*** Data for the task ***

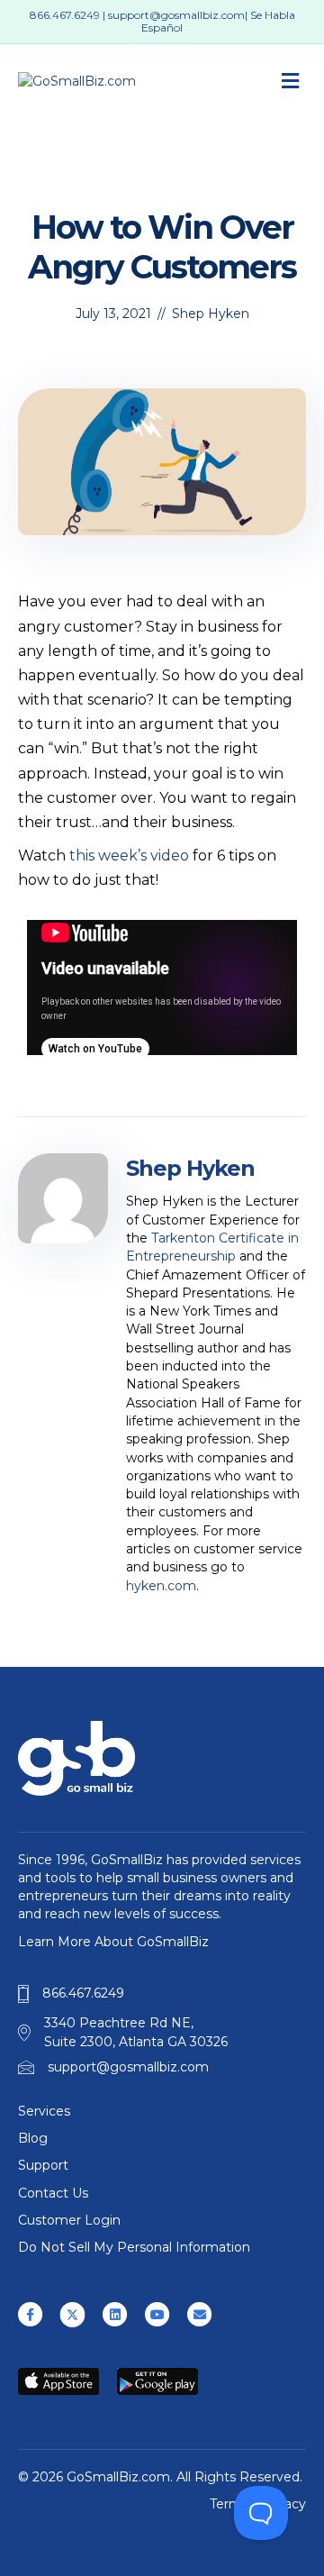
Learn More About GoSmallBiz (113, 1942)
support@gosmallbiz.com (176, 15)
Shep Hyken (210, 313)
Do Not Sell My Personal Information (134, 2247)
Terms (229, 2504)
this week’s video (129, 855)
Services (44, 2111)
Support (43, 2165)
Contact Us (53, 2193)
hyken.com (161, 1586)
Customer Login (69, 2220)
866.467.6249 (65, 15)
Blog (33, 2138)
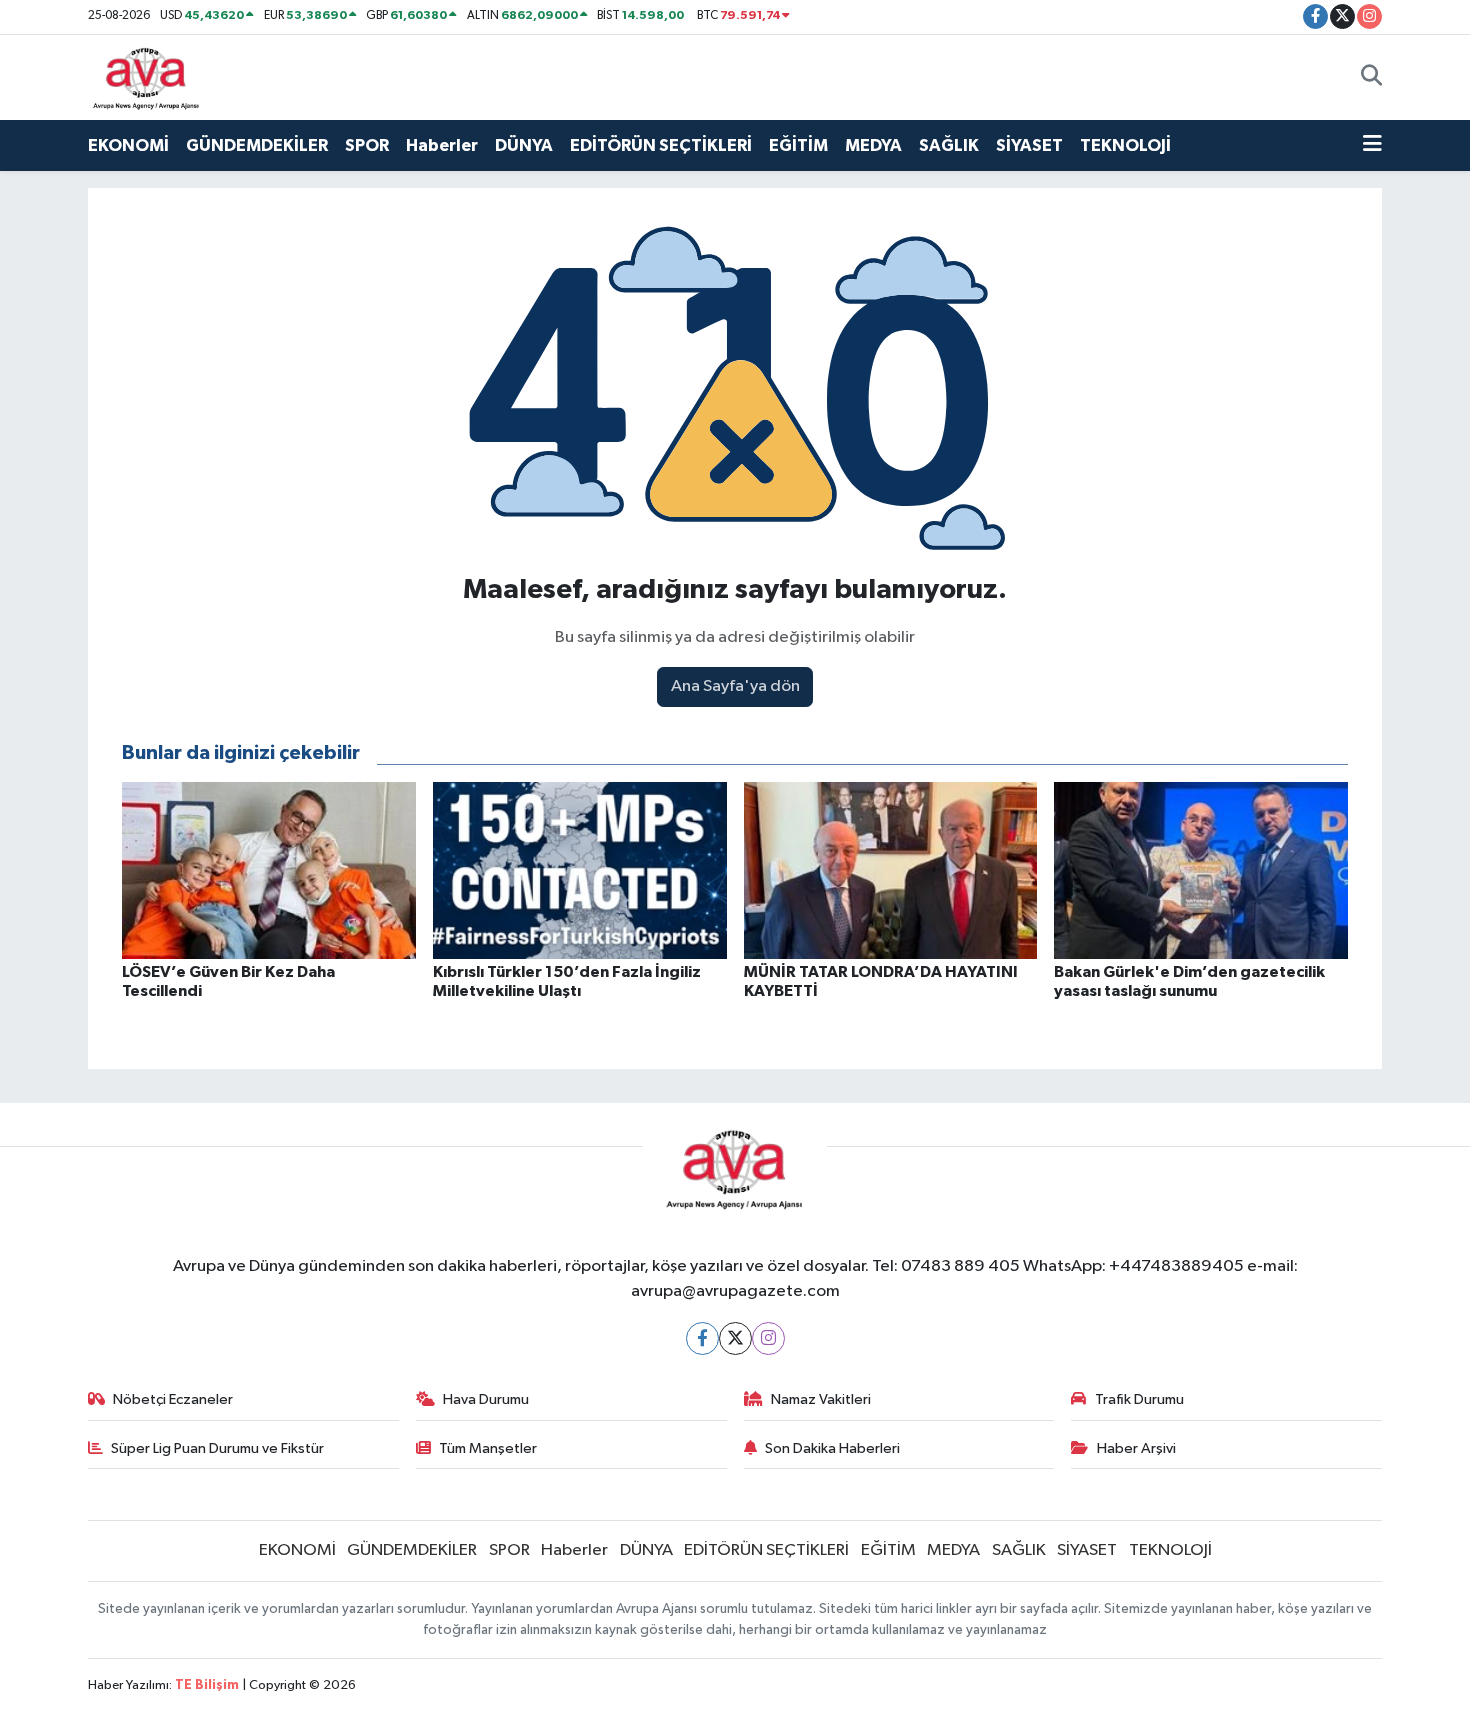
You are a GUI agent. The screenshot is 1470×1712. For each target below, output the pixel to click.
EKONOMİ (128, 145)
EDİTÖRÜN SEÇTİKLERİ (661, 145)
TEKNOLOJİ (1125, 145)
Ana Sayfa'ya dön (735, 686)
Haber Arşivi (1136, 1448)
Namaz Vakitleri (821, 1399)
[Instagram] (768, 1338)
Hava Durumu (486, 1399)
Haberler (442, 145)
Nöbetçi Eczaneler (173, 1399)
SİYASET (1029, 145)
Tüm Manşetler (488, 1448)
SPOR (367, 145)
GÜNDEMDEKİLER (257, 145)
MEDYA (873, 145)
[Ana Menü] (1372, 146)
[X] (735, 1338)
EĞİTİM (798, 145)
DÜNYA (524, 145)
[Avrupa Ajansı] (146, 76)
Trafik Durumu (1139, 1399)
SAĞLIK (949, 145)
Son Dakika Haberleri (832, 1448)
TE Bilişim (207, 1685)
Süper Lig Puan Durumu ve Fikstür (217, 1448)
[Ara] (1371, 77)
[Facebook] (702, 1338)
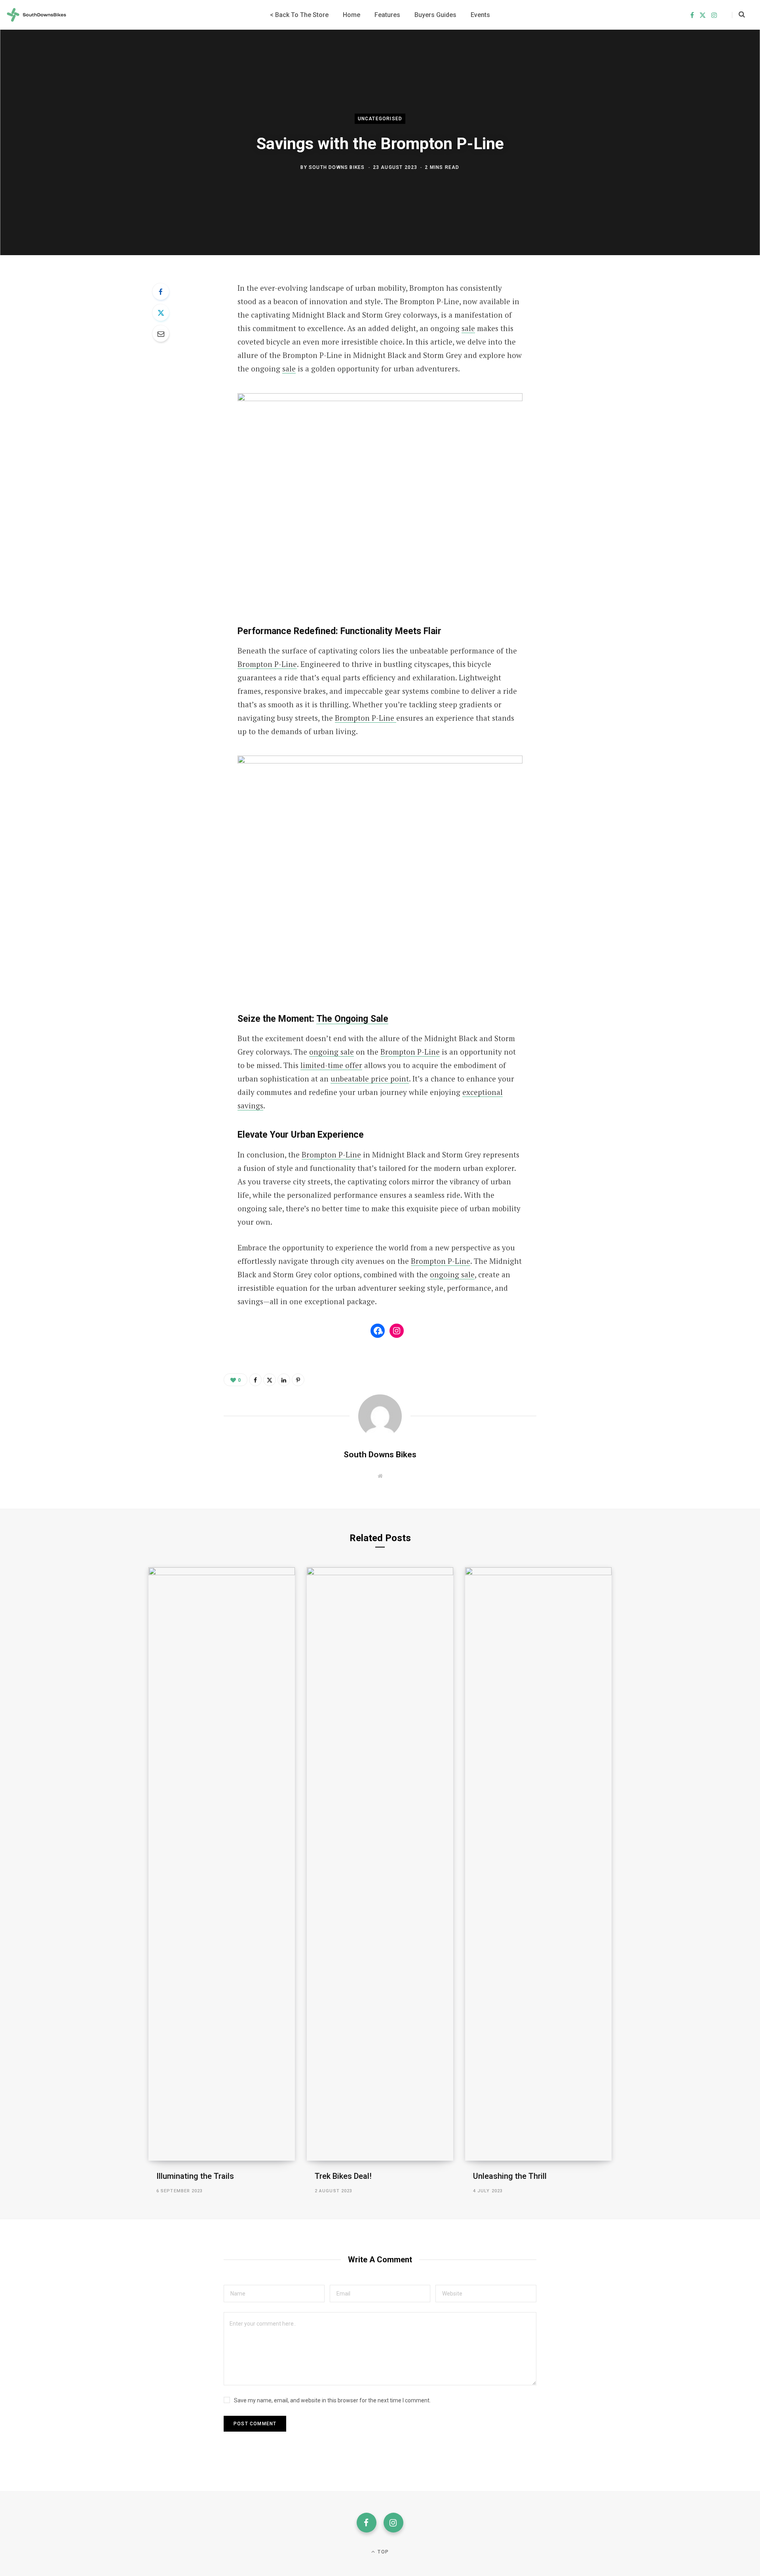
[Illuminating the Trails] (221, 1864)
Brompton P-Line (267, 664)
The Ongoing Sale (352, 1018)
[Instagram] (393, 2522)
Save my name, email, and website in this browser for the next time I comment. (332, 2400)
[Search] (738, 15)
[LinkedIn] (283, 1379)
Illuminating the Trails (195, 2176)
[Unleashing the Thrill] (538, 1864)
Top (382, 2552)
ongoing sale (331, 1052)
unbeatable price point (370, 1078)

*** End of Data for the task ***

- Your instructions: In the entries above, some lines hold the string "this". Copy each of them.

- Written response:
this week’s video (129, 855)
Save my name, email, and website in this browser for the next time I comment. (332, 2400)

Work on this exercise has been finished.